**Problem details**
For every entry that follows, return the words exactly and omit any picture.

**Dataset records**

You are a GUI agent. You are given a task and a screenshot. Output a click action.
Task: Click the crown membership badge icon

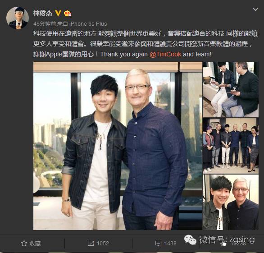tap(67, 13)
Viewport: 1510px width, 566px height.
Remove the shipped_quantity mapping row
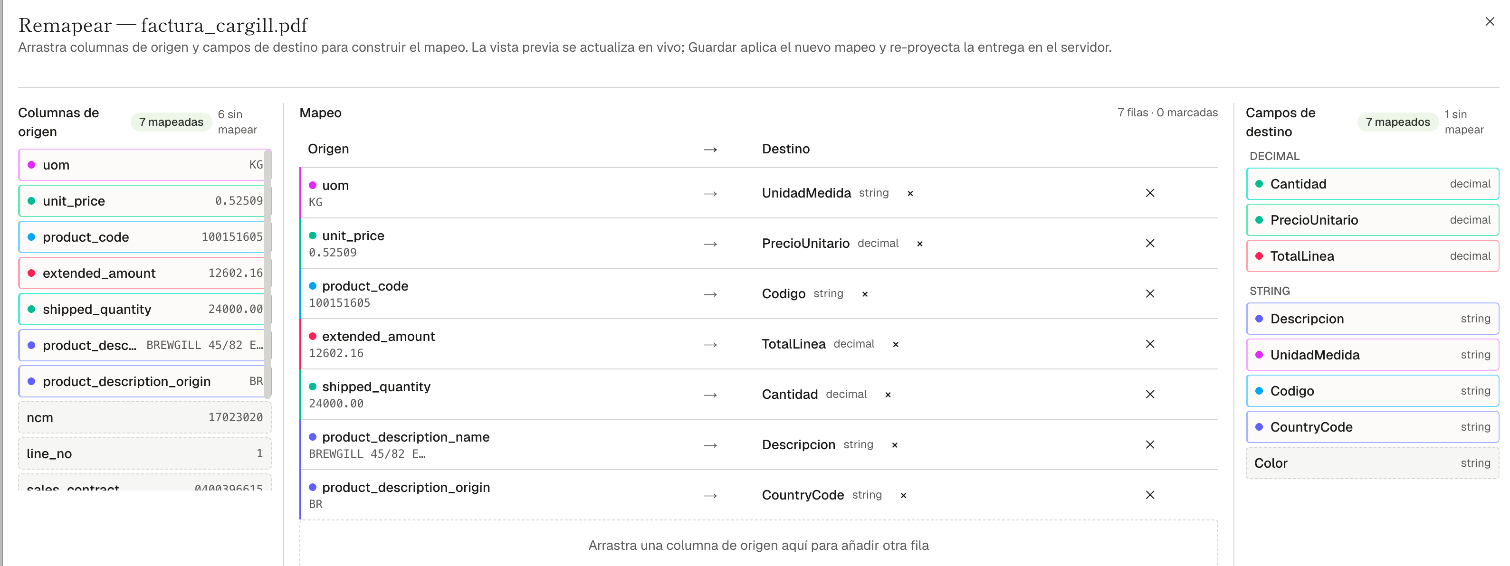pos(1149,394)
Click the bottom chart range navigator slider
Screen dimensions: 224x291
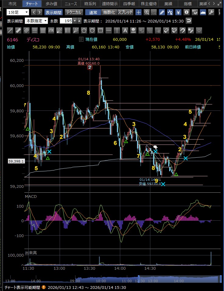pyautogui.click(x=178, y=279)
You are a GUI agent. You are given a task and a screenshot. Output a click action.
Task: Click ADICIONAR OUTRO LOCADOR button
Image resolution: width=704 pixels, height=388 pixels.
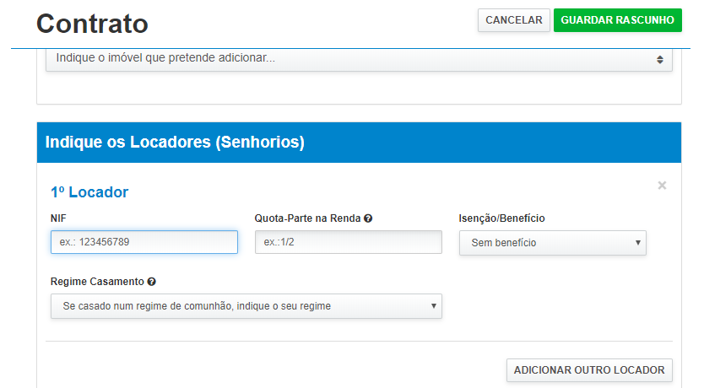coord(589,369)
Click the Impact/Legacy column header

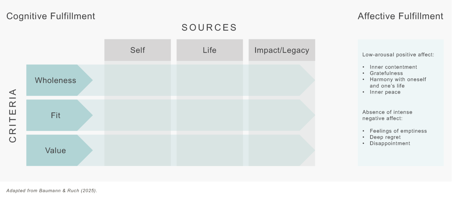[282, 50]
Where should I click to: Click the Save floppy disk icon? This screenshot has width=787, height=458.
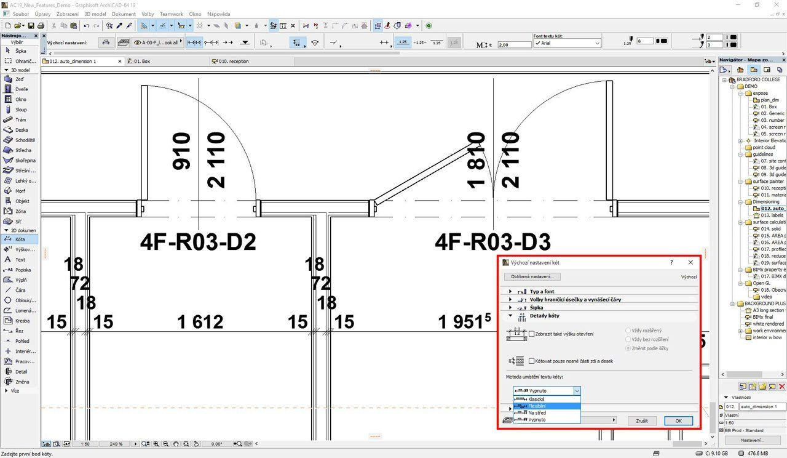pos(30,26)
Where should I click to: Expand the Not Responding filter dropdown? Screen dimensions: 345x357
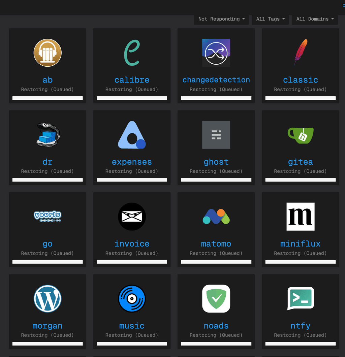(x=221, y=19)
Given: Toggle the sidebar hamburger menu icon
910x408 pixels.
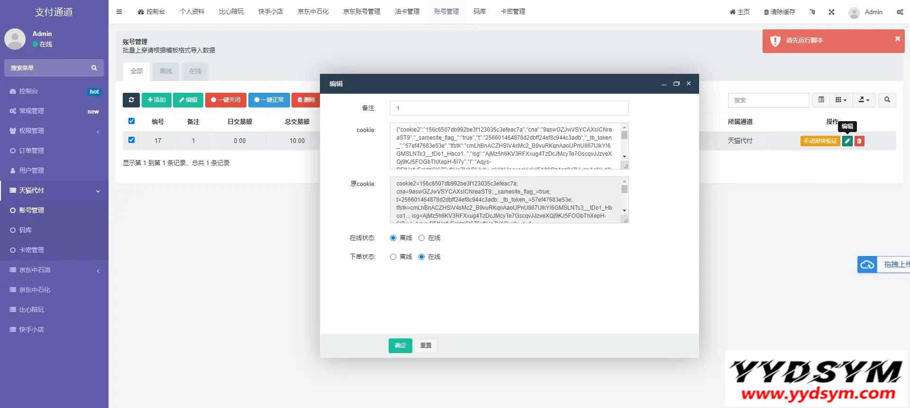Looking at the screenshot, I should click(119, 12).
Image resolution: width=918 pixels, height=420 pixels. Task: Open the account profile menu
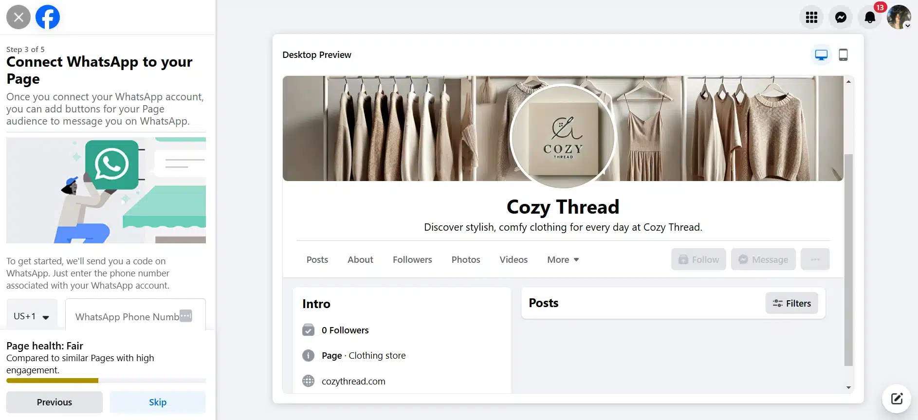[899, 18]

**Response**
You are a GUI agent. You are given a task and a screenshot. Output a click action.
Task: Click the crown membership badge icon

tap(67, 13)
Viewport: 1510px width, 566px height.
Remove the shipped_quantity mapping row
pos(1149,394)
Click the bottom chart range navigator slider
Screen dimensions: 224x291
pyautogui.click(x=178, y=279)
You are a GUI agent. You are given a task and a screenshot. Output a click action.
Task: Click ADICIONAR OUTRO LOCADOR button
Image resolution: width=704 pixels, height=388 pixels.
coord(589,369)
Click the Impact/Legacy column header

[282, 50]
Where should I click to: Click the Save floppy disk icon? This screenshot has width=787, height=458.
pos(30,26)
Where should I click to: Expand the Not Responding filter dropdown? Screen dimensions: 345x357
(x=221, y=19)
Given: Toggle the sidebar hamburger menu icon
910x408 pixels.
Looking at the screenshot, I should click(119, 12).
Image resolution: width=918 pixels, height=420 pixels. Task: Open the account profile menu
[899, 18]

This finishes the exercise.